I am trying to change things. The other day I went to the doctors to seek help for my problems. I cried. It was really hard to tell someone about it. To sit with someone who doesn’t know and just say how I hate myself so much and feel like I’m never going to amount to anything. How I am constantly on the verge of crying and just want to do nothing even though that makes it worse. I don’t find anything fun anymore. It’s just a way to pass the time so I can go to bed. How I have huge problem with people touching me or things. I have to wash my hands constantly. I have to clean my face all the time. People touching me makes me cry and want to have a shower. I just feel so shit. I feel like I’m lying in my grave just waiting to die.
My mum came with me to the appointment. I love my mum she is being really supportive through all of this. (Wish I could say the same about the rest of my fam. They just think I’m being silly with my touching and cleanliness stuff. They pull faces and moan. It makes me uncomfortable and guilty. But whatever.) She is the person I go to for all my help. She held my hand and helped me explain. I’m gonna be getting therapy for a while. So that will hopefully help.
I just feel so sad. I just wanna cry and hug someone. I’m so scared of the future. I’m so tired of my life now. I’m not alone but I feel so lonely. I hate being in my house because I’m always there with nothing to do but sit and think. I have no motivation to do anything. My mind is just a mess. A storm and with every crack of thunder and crash of lightning the rain is getting heavier.
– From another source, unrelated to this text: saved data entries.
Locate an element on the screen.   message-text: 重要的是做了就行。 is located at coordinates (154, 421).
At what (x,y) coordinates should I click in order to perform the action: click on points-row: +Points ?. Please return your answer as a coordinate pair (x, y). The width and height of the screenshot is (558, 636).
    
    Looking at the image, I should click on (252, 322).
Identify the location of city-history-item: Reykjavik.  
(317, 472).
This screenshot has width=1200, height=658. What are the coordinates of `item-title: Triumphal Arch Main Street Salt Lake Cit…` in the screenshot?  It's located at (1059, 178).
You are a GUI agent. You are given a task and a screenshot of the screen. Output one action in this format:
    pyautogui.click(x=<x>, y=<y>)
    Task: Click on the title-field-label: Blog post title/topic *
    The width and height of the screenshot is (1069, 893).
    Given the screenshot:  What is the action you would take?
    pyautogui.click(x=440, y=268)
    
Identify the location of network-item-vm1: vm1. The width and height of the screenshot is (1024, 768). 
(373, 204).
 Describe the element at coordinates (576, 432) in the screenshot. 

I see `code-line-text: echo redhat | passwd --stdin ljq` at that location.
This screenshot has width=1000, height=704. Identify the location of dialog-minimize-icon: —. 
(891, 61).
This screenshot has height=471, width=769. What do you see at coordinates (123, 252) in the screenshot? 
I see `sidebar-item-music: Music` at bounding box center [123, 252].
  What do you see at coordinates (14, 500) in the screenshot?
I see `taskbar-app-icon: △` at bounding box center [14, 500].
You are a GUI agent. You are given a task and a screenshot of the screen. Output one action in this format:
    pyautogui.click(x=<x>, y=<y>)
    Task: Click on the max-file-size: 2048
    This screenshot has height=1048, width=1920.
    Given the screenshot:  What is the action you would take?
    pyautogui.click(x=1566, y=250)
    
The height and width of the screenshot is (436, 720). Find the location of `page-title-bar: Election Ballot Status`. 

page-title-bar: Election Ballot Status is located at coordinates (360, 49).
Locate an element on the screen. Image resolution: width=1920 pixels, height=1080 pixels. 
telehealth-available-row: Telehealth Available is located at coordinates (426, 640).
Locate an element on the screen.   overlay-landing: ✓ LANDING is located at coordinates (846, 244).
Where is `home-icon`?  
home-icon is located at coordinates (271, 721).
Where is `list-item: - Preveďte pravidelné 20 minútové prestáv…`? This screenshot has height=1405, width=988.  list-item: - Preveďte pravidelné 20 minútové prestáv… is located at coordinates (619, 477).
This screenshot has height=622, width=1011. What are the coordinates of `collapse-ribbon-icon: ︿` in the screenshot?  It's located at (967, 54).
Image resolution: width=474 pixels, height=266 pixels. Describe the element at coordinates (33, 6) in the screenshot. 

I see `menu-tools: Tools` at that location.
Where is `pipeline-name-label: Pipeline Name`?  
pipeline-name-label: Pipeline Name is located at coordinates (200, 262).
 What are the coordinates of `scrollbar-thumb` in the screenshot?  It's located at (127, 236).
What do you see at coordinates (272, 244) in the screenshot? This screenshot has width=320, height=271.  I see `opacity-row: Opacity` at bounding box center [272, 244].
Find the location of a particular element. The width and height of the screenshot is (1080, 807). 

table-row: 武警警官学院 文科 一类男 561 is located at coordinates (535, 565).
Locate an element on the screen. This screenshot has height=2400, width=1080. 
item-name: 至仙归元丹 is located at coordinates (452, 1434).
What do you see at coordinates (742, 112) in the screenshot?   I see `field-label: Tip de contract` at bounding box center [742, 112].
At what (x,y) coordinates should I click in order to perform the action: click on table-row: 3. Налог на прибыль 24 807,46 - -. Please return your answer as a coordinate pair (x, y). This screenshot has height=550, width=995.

I cry so much it’s pathetic.
I hope tomorrow is a nice day so I can sit out side. I hope the sun comes out soon.
Pathetic. That’s me! I’m that much of a loser it’s almost laughable.
I either feel too much or nothing. I am constantly on the verge of crying and I hate myself. I can’t stand people touching me or getting in my personal space. Or even coming near my things.
These problems I have have and are still getting worse. I hate myself so much I find it hard to look at myself. I’m just so prepared for failure that I feel no excitement to my future. I have spent days just lying in the same spot doing nothing. I just feel so rubbish. I have to wash my hands after touching things or keep them away from me till I can. I just feel like my life is going nowhere.
I keep panicking because I know I’m wasting my life but I don’t have the motivation to be alive. All that my life will be is the same as everyone’s. We work till we die to have the bare necessities. Each day more people dying over politics and stupid hatred. The planet is dying and soon I won’t be surprised if our children live in a dystopian land.
Sorry. I’m digging to deep into things again. I just feel so bad lately. I feel empty and sad. I don’t have anything to do and I can’t stop thinking about my problems.
I don’t know. This is just a late night ramble field by self hate and the fact that I don’t want to cry.